Yvonne Tang / DFP Staff

This kind of intellectualization, however, as much as it is useful, can be harmful.

In one of my class discussions, a classmate compared genocide to the canceling of TikTok influencer Sienna Mae.

For those unaware, Sienna Mae was a TikTok influencer who was canceled earlier this summer for allegedly sexually assaulting another TikToker, Jack Wright, which she denied. The consequences of this act were the loss of thousands of followers, the loss of one sponsorship, at the very least, and a dent to her reputation.

Could it be fair to say these consequences at all compare to the actual destruction of thousands of people, along with their ethnic and cultural identities? Not in the slightest.

I understand the need for freedom and room to explore in an academic setting. Students should not feel constrained to a list of standards or rules when trying to understand a topic. Removing a topic from its context allows students and scholars to be bolder in their interpretations of complex issues, which may be a good thing in certain contexts.

But I feel certain topics — like genocide — deserve the weight and carefulness they carry. There should be certain comparisons people should not be allowed to make.
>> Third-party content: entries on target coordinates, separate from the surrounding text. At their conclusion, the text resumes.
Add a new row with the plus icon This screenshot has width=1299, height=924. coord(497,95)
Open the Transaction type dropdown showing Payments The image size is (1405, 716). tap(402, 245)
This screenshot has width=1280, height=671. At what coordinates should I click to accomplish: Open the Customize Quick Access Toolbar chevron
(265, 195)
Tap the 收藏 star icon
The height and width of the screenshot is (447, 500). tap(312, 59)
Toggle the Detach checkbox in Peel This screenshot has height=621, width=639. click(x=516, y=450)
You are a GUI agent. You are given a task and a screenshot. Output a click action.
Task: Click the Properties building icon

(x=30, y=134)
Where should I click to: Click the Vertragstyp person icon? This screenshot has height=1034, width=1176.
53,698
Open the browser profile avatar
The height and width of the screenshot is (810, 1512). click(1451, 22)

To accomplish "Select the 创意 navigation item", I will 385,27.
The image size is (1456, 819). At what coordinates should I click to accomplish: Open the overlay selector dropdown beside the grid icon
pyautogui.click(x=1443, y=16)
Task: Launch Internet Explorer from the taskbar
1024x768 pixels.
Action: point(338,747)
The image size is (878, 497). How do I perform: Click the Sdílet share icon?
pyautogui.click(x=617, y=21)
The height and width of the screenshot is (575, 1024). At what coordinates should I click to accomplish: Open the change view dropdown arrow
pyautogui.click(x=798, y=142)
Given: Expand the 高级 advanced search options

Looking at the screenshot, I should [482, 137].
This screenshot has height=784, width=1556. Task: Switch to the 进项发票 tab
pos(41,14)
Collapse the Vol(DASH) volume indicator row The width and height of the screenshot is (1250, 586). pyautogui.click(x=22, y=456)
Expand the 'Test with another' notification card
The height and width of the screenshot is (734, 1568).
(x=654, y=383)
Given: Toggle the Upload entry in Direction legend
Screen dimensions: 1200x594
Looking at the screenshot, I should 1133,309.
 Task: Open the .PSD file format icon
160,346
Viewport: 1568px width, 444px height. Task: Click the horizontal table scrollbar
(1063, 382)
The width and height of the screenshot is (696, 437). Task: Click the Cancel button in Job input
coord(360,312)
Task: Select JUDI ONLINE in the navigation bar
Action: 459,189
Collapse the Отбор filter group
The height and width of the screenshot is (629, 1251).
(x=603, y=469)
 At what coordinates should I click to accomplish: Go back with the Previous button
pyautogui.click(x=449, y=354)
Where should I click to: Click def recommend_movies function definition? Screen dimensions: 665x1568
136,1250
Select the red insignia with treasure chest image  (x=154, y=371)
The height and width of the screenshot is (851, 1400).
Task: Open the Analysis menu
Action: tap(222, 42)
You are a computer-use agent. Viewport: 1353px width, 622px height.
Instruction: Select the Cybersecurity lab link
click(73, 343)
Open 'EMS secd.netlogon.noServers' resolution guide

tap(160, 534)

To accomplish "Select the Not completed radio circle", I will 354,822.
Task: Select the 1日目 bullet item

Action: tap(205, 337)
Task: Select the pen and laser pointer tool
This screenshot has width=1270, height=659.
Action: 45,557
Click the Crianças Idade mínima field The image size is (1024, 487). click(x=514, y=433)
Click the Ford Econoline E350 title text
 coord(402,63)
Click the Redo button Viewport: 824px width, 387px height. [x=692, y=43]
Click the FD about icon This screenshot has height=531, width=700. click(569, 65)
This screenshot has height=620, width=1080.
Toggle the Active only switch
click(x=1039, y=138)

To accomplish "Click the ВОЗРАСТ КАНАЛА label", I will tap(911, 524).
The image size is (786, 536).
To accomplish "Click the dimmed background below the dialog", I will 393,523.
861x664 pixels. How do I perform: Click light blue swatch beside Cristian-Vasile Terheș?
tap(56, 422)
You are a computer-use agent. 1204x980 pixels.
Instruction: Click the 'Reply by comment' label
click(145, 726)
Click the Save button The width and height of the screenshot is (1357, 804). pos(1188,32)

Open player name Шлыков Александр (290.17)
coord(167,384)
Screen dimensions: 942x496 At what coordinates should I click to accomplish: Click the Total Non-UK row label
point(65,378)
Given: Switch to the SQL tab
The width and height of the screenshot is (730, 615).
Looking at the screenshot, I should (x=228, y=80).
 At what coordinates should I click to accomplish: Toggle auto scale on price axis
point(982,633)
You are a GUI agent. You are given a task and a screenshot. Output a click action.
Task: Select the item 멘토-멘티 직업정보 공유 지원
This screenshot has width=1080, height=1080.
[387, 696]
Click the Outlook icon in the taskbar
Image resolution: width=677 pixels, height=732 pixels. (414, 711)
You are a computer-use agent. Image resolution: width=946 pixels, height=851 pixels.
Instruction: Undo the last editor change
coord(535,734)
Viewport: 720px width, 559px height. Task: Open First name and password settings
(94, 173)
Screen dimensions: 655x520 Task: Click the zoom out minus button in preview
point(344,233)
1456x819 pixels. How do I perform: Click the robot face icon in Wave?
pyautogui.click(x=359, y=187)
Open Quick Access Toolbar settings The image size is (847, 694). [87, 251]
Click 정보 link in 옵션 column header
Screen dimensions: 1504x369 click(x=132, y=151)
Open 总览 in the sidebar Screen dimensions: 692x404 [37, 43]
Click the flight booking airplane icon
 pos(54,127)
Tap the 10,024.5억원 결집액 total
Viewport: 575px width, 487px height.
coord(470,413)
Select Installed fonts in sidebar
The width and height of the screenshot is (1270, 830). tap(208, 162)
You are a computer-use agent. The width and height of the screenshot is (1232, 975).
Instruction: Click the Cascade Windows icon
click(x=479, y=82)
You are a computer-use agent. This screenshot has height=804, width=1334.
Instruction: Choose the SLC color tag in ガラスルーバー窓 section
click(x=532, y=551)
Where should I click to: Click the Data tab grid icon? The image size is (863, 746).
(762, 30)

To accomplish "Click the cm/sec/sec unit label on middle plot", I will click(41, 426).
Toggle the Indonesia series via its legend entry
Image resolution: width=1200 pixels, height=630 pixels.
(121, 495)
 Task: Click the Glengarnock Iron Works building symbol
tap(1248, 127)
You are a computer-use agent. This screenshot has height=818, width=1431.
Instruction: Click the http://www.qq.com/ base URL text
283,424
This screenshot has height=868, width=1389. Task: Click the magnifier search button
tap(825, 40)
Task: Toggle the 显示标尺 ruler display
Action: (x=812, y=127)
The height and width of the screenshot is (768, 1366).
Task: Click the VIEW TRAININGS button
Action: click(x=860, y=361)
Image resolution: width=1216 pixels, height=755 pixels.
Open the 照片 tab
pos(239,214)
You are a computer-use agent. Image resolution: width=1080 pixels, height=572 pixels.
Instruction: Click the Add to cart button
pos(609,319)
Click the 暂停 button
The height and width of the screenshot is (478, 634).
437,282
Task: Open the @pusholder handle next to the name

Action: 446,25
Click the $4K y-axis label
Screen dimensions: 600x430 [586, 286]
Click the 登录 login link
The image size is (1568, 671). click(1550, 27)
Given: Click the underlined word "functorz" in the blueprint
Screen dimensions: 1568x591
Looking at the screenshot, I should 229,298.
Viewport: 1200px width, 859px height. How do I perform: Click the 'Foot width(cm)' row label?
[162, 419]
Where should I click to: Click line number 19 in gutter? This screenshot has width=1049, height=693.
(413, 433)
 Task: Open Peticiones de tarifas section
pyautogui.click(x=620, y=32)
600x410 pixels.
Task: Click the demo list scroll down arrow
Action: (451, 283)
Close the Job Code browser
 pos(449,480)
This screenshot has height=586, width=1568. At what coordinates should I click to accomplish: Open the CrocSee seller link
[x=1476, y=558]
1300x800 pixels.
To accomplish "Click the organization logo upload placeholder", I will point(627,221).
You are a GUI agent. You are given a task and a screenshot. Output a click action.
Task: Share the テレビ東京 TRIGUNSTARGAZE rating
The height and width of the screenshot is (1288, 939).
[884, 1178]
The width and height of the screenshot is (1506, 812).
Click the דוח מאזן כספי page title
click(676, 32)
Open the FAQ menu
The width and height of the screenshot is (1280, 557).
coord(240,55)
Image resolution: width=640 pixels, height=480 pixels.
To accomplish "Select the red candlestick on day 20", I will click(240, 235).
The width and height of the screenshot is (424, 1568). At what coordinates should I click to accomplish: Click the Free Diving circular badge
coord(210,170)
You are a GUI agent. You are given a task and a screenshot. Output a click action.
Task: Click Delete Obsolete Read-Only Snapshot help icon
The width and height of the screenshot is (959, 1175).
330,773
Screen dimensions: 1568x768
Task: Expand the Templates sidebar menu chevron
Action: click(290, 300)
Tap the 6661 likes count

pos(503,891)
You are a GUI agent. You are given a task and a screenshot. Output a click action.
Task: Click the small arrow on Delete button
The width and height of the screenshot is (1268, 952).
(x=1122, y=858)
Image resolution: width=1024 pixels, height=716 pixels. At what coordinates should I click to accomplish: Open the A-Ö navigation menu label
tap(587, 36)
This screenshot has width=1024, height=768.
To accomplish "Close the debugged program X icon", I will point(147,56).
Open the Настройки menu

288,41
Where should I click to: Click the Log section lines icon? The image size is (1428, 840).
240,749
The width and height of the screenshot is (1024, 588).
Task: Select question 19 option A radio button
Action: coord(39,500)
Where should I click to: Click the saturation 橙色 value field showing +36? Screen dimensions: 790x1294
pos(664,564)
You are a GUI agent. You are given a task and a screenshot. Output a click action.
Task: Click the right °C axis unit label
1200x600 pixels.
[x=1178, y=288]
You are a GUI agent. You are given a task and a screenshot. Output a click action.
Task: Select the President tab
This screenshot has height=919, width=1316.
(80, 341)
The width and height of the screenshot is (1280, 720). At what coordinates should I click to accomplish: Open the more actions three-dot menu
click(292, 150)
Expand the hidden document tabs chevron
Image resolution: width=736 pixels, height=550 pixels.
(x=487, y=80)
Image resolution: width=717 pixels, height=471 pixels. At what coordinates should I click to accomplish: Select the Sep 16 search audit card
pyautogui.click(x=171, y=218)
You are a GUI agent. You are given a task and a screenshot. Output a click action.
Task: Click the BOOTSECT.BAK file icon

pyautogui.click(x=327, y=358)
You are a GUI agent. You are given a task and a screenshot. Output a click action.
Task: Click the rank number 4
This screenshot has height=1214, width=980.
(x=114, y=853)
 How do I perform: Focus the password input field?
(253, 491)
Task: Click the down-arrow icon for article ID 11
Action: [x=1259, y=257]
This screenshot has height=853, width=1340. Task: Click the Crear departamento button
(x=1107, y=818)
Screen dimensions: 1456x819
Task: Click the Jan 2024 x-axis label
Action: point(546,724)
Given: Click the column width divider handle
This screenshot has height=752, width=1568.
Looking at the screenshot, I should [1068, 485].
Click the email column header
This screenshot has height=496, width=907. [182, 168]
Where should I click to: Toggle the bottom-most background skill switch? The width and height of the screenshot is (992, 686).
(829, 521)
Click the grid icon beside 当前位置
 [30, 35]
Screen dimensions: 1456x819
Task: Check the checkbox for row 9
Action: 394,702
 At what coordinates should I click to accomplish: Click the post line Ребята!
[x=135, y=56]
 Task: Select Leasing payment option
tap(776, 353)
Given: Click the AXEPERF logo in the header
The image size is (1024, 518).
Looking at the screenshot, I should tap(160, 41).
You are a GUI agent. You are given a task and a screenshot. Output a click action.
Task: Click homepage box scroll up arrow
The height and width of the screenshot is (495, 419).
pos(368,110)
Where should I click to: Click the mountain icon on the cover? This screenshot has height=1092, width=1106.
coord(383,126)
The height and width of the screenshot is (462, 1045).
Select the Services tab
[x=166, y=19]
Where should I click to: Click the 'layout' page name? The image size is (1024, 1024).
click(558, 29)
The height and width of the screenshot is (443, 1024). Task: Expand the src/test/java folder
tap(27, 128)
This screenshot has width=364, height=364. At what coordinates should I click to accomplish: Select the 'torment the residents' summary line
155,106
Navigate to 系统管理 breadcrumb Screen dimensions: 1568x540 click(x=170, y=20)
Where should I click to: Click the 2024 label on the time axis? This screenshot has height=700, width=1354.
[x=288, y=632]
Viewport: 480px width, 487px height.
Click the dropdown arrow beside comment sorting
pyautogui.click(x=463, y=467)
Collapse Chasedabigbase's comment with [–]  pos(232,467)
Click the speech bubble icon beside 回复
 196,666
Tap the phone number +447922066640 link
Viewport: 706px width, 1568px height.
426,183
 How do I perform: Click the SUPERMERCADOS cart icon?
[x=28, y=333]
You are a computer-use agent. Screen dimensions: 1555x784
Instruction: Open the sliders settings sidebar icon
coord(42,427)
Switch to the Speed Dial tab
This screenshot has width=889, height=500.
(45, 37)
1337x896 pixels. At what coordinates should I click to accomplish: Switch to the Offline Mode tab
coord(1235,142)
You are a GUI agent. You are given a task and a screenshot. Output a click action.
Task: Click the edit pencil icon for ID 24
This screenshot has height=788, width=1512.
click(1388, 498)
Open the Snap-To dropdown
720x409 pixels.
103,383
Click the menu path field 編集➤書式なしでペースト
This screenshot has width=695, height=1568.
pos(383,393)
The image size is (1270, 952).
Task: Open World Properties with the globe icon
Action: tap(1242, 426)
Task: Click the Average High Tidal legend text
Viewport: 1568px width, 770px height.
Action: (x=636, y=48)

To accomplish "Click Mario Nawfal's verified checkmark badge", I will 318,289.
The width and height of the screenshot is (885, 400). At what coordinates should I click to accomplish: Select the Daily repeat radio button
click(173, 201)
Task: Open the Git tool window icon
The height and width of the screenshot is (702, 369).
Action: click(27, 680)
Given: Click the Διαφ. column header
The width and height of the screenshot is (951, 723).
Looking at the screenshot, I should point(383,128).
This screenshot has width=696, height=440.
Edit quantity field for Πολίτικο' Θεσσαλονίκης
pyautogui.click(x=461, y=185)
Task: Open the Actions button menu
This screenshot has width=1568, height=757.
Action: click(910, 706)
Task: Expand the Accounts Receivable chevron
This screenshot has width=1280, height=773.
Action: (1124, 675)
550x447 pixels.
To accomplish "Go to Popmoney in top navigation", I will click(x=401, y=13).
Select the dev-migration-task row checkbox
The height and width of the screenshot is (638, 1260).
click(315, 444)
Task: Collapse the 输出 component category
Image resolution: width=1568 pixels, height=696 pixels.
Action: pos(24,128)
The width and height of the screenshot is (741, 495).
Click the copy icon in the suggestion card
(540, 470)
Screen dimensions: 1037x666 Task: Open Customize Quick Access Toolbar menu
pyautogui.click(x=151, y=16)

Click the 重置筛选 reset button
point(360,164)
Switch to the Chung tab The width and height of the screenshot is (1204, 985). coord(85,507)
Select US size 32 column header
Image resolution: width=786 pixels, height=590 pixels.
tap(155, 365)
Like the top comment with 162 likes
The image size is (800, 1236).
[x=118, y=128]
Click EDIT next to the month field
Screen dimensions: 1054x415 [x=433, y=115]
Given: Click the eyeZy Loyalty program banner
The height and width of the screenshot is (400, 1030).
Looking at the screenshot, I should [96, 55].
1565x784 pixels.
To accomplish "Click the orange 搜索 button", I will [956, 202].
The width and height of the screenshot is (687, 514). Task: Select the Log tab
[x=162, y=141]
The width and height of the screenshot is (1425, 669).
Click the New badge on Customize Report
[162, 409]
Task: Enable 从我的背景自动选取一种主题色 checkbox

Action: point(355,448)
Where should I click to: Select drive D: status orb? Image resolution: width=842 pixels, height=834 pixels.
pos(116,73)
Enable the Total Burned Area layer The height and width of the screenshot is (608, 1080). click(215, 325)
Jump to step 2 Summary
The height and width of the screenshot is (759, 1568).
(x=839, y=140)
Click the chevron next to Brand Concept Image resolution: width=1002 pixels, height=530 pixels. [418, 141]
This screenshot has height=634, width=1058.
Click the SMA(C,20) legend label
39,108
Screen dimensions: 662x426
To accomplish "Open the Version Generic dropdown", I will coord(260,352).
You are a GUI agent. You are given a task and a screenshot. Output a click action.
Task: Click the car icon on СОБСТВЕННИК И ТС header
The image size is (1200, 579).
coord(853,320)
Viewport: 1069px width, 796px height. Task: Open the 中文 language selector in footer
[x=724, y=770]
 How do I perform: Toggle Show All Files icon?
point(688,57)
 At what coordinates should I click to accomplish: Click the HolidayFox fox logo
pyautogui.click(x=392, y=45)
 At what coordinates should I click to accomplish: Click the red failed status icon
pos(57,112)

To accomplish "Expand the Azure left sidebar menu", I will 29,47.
How can we intellectualize genocide to the point that the deaths of millions of people can no longer bear any weight in what a person is saying? How can we study a subject to the point that we forget it was real?

In that instance, I don’t believe it was the professor’s fault, but rather that we as students have a skewed mindset of what we’re meant to be doing here at college. We are trained to view our material as terms and definitions rather than real things that affect real people.

Moreover, constant exposure to tragedy accessibility of tragedy with the rise of the internet may have made us as a generation more desensitized to violence. A 2011 study from the ​​University of Potsdam found that the more that people are exposed to specifically violent media, the less reactive they are to it.

This does not mean, however, that professors do not play a role in this kind of desensitization to sensitive topics. In two of my classes at this point, a professor went over the topic of phrenology — racist pseudo-science utilized to justify slavery that based intelligence on the shape of one’s skull — without even mentioning the word racism once.

It is disturbing to think that a future doctor could walk out of that class thinking phrenology was a valid basis from which other scientific theories about the brain emerged.

I think this omission was made because many STEM professors, in particular, do not believe there is room to discuss racism in a class about science. Intellectualizing a topic requires you to remove it from its context — and thus, from the problematic ideologies that may have shaped it.

But an actual understanding of a topic requires we consider the very context that shaped it — along with all the details and field standards our classes focus on. A true understanding of psychology or neuroscience, for instance, requires we understand why the field developed the way it did.

A true understanding of history requires us to remember the amount of violence and grief experienced by people when discussing a topic like genocide. These are elemental aspects of the topic that should not be removed from one’s analysis of them — whether by the professor giving the lecture or by the student participating in the discussion.

I believe the over-intellectualization of serious topics prevents us from reaching any kind of understanding on a topic beyond its definition. Moreover, it leaves us without a sense of real empathy for the people involved in the subject.

Acknowledging and respecting the context behind these academic topics can help prevent systemic forms of discrimination beyond college campuses. Future doctors, lawyers, historians … etc. may be walking out of college with these ways of thinking that can be directly attributed to decontextualization.

I understand that it may be necessary to remove a topic from its context to be able to study it under a reasonable time frame and workload. We may never be able to absorb all there is to know about our chosen field of study. But it is necessary that we constantly acknowledge and remember that the academic subjects we are taking tests on, and discussing in class, exist in the real world too, and deserve to be treated as such.